* **Task objective**: Starting at the first of the items and ending at the line that contains "Open the notifications", copy those lines with "GUI agent" swapped for "interface agent" and nothing else changed.

## START Information given

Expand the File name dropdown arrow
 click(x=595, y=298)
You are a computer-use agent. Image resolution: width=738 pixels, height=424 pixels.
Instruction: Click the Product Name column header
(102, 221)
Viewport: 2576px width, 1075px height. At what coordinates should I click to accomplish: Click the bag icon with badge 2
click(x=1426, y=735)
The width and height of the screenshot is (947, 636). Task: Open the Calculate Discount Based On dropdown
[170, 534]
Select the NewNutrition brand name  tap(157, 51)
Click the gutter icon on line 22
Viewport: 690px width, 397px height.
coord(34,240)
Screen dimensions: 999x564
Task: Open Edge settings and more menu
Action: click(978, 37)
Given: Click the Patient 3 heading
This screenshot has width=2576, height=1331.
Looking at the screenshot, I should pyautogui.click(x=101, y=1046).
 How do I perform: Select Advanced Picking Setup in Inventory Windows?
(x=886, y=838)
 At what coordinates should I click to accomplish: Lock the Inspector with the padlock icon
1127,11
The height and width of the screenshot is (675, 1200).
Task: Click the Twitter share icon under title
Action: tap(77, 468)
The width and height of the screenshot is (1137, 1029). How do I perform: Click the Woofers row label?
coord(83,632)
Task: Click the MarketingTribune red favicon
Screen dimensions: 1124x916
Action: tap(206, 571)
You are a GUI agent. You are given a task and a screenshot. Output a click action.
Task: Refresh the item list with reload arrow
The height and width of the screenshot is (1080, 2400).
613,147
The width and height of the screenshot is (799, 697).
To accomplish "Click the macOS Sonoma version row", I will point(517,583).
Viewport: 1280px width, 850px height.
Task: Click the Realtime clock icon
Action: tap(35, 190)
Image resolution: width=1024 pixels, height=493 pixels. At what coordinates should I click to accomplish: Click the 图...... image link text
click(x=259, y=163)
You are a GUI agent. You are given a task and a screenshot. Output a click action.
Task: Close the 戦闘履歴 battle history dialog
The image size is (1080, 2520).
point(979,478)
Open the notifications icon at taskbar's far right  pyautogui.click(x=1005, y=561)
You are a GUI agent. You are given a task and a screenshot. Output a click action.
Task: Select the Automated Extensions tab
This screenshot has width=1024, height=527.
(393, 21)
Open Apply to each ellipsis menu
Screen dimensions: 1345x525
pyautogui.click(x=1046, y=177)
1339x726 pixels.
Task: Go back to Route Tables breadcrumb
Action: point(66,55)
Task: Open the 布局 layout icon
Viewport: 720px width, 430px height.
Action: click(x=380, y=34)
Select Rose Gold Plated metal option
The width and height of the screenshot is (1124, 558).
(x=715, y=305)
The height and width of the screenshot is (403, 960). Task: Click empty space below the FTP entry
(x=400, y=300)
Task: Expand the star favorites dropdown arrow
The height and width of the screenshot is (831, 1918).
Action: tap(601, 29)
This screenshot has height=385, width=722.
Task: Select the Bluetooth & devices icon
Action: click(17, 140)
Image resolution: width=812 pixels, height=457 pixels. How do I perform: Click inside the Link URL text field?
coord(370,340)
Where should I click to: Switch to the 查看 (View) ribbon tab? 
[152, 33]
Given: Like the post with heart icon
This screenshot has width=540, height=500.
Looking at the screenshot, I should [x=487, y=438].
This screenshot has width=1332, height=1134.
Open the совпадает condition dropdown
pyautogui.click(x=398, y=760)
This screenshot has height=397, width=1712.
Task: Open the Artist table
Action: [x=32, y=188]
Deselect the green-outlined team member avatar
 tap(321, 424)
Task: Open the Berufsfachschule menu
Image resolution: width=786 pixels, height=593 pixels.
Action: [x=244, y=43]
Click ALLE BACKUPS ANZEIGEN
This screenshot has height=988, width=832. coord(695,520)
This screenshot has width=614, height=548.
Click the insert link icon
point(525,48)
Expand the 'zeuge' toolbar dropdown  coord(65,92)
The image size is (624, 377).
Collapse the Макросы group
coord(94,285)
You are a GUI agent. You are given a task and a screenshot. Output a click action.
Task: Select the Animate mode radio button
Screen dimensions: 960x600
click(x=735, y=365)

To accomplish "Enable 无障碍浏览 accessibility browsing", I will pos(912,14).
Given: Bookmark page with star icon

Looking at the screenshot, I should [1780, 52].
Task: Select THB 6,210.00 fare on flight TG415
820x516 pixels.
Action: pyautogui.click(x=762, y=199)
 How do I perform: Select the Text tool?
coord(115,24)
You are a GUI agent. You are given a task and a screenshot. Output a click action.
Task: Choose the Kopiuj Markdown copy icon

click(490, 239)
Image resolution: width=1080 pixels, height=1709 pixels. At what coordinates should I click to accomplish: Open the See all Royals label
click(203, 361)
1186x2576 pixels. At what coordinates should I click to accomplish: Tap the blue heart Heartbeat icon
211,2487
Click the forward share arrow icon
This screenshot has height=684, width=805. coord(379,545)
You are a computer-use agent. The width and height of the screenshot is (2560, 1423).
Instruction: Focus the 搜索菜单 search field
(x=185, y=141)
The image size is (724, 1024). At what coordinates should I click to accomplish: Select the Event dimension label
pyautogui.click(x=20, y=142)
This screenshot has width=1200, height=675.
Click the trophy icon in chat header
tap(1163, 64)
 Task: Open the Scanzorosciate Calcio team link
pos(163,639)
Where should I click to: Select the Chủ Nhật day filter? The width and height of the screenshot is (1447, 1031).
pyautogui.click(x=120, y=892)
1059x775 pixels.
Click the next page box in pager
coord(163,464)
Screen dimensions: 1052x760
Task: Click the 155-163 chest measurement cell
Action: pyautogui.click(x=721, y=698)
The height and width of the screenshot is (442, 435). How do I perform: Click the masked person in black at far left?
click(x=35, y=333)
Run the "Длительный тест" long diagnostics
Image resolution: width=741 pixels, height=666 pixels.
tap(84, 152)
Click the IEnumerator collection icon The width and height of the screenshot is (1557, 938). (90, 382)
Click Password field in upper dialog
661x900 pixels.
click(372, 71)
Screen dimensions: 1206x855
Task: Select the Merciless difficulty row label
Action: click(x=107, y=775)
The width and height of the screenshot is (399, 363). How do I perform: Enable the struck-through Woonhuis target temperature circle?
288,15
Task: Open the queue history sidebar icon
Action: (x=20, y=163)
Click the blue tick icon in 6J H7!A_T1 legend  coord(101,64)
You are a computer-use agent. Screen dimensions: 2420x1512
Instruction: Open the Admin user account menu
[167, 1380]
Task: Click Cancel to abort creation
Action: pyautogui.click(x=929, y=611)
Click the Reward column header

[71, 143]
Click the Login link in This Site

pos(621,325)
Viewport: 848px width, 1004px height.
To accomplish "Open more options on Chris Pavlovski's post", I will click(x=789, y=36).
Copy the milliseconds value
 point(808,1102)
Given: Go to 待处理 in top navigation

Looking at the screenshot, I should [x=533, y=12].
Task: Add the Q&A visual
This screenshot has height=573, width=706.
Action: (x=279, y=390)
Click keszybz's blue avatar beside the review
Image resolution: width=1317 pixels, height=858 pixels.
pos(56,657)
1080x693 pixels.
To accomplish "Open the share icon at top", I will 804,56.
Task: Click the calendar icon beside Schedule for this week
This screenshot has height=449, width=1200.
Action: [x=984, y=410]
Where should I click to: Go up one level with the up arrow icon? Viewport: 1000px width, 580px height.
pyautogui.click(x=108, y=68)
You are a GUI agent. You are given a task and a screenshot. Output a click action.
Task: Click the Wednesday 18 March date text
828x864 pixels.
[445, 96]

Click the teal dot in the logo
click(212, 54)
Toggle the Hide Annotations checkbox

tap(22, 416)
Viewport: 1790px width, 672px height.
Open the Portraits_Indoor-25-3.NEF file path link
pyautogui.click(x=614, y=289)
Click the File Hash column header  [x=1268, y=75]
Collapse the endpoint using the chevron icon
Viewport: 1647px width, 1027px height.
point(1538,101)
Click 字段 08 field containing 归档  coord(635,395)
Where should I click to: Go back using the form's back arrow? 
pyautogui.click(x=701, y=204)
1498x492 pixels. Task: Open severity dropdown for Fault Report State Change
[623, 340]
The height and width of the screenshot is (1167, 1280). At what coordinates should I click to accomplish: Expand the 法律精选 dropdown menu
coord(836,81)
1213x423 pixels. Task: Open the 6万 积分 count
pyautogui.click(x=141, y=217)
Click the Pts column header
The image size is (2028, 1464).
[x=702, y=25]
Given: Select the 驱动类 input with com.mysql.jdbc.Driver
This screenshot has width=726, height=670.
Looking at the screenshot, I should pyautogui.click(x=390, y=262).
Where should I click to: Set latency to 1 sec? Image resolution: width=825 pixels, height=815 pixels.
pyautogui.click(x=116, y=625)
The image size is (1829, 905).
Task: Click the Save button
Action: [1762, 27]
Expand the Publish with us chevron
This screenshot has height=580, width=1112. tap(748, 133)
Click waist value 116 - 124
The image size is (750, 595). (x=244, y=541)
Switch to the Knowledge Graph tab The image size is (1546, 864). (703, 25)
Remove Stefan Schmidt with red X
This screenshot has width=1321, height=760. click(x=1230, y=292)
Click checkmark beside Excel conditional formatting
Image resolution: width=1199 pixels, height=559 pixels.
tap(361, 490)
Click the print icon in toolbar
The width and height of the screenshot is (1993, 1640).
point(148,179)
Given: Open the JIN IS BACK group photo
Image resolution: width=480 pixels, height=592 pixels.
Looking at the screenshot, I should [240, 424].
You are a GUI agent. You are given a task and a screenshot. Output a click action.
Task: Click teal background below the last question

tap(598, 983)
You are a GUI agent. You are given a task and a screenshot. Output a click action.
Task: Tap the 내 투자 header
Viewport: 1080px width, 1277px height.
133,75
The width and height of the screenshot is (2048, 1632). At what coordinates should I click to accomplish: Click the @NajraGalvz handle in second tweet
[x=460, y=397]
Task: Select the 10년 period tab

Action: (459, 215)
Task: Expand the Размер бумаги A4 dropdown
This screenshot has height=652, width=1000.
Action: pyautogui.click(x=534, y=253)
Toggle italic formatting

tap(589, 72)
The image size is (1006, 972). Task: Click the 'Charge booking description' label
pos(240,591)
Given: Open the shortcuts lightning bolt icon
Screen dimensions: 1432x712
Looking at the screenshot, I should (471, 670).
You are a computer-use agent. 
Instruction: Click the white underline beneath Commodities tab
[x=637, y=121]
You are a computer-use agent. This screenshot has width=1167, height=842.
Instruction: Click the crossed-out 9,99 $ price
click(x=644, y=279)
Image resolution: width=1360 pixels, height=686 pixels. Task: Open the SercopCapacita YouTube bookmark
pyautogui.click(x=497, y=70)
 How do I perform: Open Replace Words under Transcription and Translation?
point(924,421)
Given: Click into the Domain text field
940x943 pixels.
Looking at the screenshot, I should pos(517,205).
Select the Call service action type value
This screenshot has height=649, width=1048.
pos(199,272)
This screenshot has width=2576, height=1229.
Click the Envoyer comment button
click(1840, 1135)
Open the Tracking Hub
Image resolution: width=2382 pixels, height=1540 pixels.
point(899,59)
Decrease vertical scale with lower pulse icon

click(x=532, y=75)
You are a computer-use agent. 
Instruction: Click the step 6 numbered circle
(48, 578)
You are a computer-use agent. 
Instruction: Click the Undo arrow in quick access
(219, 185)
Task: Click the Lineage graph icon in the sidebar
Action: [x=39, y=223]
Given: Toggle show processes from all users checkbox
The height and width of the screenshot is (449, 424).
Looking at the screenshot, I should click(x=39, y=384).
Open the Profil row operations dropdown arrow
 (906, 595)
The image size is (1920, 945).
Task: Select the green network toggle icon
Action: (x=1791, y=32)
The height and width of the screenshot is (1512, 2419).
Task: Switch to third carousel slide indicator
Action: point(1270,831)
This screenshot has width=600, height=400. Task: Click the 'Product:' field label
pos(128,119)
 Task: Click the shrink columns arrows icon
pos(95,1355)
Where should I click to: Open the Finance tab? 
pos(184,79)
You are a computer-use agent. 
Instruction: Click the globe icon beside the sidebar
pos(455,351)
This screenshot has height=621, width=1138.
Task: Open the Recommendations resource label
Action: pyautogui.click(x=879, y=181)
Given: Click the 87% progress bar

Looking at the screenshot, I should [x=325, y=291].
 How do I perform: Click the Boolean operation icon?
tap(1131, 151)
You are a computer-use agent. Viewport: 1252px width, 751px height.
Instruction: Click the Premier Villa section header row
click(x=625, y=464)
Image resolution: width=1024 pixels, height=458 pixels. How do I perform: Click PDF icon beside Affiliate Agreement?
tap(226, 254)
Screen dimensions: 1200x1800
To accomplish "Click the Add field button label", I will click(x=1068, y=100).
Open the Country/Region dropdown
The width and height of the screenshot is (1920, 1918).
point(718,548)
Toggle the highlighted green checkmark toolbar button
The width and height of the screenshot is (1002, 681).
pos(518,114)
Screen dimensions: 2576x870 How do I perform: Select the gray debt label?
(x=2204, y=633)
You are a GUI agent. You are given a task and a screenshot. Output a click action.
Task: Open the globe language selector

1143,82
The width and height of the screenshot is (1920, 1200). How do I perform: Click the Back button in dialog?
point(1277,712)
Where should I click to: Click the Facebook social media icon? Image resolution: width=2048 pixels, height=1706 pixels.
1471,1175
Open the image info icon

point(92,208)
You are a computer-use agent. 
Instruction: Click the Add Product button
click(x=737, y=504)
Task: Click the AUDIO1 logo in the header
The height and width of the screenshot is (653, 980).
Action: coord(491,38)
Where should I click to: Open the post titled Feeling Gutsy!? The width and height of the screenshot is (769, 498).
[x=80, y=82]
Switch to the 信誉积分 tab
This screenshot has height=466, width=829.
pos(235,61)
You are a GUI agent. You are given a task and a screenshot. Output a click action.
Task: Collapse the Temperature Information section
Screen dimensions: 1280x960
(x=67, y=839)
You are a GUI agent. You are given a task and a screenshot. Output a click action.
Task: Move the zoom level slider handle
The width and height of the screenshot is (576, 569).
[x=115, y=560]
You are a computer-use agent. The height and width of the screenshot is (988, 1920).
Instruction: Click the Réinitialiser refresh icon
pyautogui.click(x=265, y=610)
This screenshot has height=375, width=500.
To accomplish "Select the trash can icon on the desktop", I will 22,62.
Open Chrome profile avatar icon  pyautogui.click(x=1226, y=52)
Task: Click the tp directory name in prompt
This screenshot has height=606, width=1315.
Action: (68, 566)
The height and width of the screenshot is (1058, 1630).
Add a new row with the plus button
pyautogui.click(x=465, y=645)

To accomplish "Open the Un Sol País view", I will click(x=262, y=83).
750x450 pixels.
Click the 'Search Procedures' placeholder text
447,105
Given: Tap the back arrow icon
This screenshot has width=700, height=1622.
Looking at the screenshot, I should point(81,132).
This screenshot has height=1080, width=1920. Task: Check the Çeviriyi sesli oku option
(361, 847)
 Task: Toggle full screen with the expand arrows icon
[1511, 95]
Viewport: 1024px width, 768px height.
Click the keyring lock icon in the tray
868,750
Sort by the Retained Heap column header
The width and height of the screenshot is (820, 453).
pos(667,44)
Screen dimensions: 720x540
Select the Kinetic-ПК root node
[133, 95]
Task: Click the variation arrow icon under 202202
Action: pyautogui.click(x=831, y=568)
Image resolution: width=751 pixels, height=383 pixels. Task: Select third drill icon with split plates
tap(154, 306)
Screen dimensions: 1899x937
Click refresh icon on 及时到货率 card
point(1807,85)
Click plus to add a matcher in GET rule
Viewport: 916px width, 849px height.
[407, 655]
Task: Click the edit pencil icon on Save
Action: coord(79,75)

## END Information given

* **Finished task**:
Expand the File name dropdown arrow
 click(x=595, y=298)
You are a computer-use agent. Image resolution: width=738 pixels, height=424 pixels.
Instruction: Click the Product Name column header
(102, 221)
Viewport: 2576px width, 1075px height. At what coordinates should I click to accomplish: Click the bag icon with badge 2
click(x=1426, y=735)
The width and height of the screenshot is (947, 636). Task: Open the Calculate Discount Based On dropdown
[170, 534]
Select the NewNutrition brand name  tap(157, 51)
Click the gutter icon on line 22
Viewport: 690px width, 397px height.
coord(34,240)
Screen dimensions: 999x564
Task: Open Edge settings and more menu
Action: click(978, 37)
Given: Click the Patient 3 heading
This screenshot has width=2576, height=1331.
Looking at the screenshot, I should pyautogui.click(x=101, y=1046).
 How do I perform: Select Advanced Picking Setup in Inventory Windows?
(x=886, y=838)
 At what coordinates should I click to accomplish: Lock the Inspector with the padlock icon
1127,11
The height and width of the screenshot is (675, 1200).
Task: Click the Twitter share icon under title
Action: tap(77, 468)
The width and height of the screenshot is (1137, 1029). How do I perform: Click the Woofers row label?
coord(83,632)
Task: Click the MarketingTribune red favicon
Screen dimensions: 1124x916
Action: tap(206, 571)
You are a interface agent. You are given a task and a screenshot. Output a click action.
Task: Refresh the item list with reload arrow
The height and width of the screenshot is (1080, 2400).
613,147
The width and height of the screenshot is (799, 697).
To accomplish "Click the macOS Sonoma version row", I will point(517,583).
Viewport: 1280px width, 850px height.
Task: Click the Realtime clock icon
Action: tap(35, 190)
Image resolution: width=1024 pixels, height=493 pixels. At what coordinates should I click to accomplish: Click the 图...... image link text
click(x=259, y=163)
You are a interface agent. You are given a task and a screenshot. Output a click action.
Task: Close the 戦闘履歴 battle history dialog
The image size is (1080, 2520).
point(979,478)
Open the notifications icon at taskbar's far right  pyautogui.click(x=1005, y=561)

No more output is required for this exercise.